Pixel coordinate grounding data
⁂

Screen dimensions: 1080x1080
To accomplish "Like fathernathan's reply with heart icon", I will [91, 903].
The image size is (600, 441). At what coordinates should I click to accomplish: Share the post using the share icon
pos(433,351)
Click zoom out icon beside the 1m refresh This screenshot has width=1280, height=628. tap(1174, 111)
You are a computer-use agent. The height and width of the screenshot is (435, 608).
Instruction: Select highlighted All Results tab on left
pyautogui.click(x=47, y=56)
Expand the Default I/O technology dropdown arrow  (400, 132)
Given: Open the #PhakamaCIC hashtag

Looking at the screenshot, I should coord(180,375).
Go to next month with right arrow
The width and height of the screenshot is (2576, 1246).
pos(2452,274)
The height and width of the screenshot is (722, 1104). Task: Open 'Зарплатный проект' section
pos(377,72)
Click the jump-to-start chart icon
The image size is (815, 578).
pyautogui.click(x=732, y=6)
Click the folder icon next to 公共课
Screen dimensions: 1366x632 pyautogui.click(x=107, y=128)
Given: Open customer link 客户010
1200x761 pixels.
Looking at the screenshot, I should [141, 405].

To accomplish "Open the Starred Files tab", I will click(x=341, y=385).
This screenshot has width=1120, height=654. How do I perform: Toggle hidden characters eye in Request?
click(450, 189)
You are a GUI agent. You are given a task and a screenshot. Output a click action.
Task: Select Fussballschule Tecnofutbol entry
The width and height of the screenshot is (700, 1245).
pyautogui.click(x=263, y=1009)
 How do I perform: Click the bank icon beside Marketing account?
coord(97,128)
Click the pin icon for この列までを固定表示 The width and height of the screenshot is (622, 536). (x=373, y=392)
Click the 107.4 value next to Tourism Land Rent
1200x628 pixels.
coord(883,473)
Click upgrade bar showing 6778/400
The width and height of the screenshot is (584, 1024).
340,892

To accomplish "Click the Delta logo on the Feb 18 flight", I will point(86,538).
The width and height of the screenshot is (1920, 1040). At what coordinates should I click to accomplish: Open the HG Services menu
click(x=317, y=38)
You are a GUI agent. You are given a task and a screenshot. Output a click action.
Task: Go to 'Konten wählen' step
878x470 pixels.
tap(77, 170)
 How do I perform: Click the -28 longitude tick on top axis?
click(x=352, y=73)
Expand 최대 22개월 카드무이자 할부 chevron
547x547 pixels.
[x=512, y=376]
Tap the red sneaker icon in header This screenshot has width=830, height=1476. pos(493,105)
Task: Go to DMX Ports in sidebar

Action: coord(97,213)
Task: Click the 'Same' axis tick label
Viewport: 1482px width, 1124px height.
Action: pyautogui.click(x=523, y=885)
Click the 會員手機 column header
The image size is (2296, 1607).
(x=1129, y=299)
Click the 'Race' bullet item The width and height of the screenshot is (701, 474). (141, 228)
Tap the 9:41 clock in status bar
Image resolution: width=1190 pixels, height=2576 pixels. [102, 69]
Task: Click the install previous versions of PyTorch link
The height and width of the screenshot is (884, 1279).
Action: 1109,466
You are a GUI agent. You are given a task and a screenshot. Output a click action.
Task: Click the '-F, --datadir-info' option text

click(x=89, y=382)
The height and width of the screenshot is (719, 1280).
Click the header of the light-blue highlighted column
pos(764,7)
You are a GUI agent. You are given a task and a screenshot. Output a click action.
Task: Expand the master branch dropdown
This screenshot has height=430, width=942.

⁂

* _Exercise goal_
Return what is listed above, exactly and completely.

* _Answer section_
Screen dimensions: 1080x1080
To accomplish "Like fathernathan's reply with heart icon", I will [91, 903].
The image size is (600, 441). At what coordinates should I click to accomplish: Share the post using the share icon
pos(433,351)
Click zoom out icon beside the 1m refresh This screenshot has width=1280, height=628. tap(1174, 111)
You are a computer-use agent. The height and width of the screenshot is (435, 608).
Instruction: Select highlighted All Results tab on left
pyautogui.click(x=47, y=56)
Expand the Default I/O technology dropdown arrow  (400, 132)
Given: Open the #PhakamaCIC hashtag

Looking at the screenshot, I should coord(180,375).
Go to next month with right arrow
The width and height of the screenshot is (2576, 1246).
pos(2452,274)
The height and width of the screenshot is (722, 1104). Task: Open 'Зарплатный проект' section
pos(377,72)
Click the jump-to-start chart icon
The image size is (815, 578).
pyautogui.click(x=732, y=6)
Click the folder icon next to 公共课
Screen dimensions: 1366x632 pyautogui.click(x=107, y=128)
Given: Open customer link 客户010
1200x761 pixels.
Looking at the screenshot, I should [141, 405].

To accomplish "Open the Starred Files tab", I will click(x=341, y=385).
This screenshot has width=1120, height=654. How do I perform: Toggle hidden characters eye in Request?
click(450, 189)
You are a GUI agent. You are given a task and a screenshot. Output a click action.
Task: Select Fussballschule Tecnofutbol entry
The width and height of the screenshot is (700, 1245).
pyautogui.click(x=263, y=1009)
 How do I perform: Click the bank icon beside Marketing account?
coord(97,128)
Click the pin icon for この列までを固定表示 The width and height of the screenshot is (622, 536). (x=373, y=392)
Click the 107.4 value next to Tourism Land Rent
1200x628 pixels.
coord(883,473)
Click upgrade bar showing 6778/400
The width and height of the screenshot is (584, 1024).
340,892

To accomplish "Click the Delta logo on the Feb 18 flight", I will point(86,538).
The width and height of the screenshot is (1920, 1040). At what coordinates should I click to accomplish: Open the HG Services menu
click(x=317, y=38)
You are a GUI agent. You are given a task and a screenshot. Output a click action.
Task: Go to 'Konten wählen' step
878x470 pixels.
tap(77, 170)
 How do I perform: Click the -28 longitude tick on top axis?
click(x=352, y=73)
Expand 최대 22개월 카드무이자 할부 chevron
547x547 pixels.
[x=512, y=376]
Tap the red sneaker icon in header This screenshot has width=830, height=1476. pos(493,105)
Task: Go to DMX Ports in sidebar

Action: coord(97,213)
Task: Click the 'Same' axis tick label
Viewport: 1482px width, 1124px height.
Action: pyautogui.click(x=523, y=885)
Click the 會員手機 column header
The image size is (2296, 1607).
(x=1129, y=299)
Click the 'Race' bullet item The width and height of the screenshot is (701, 474). (141, 228)
Tap the 9:41 clock in status bar
Image resolution: width=1190 pixels, height=2576 pixels. [102, 69]
Task: Click the install previous versions of PyTorch link
The height and width of the screenshot is (884, 1279).
Action: 1109,466
You are a GUI agent. You are given a task and a screenshot. Output a click action.
Task: Click the '-F, --datadir-info' option text

click(x=89, y=382)
The height and width of the screenshot is (719, 1280).
Click the header of the light-blue highlighted column
pos(764,7)
You are a GUI agent. You are given a task and a screenshot. Output a click action.
Task: Expand the master branch dropdown
This screenshot has height=430, width=942.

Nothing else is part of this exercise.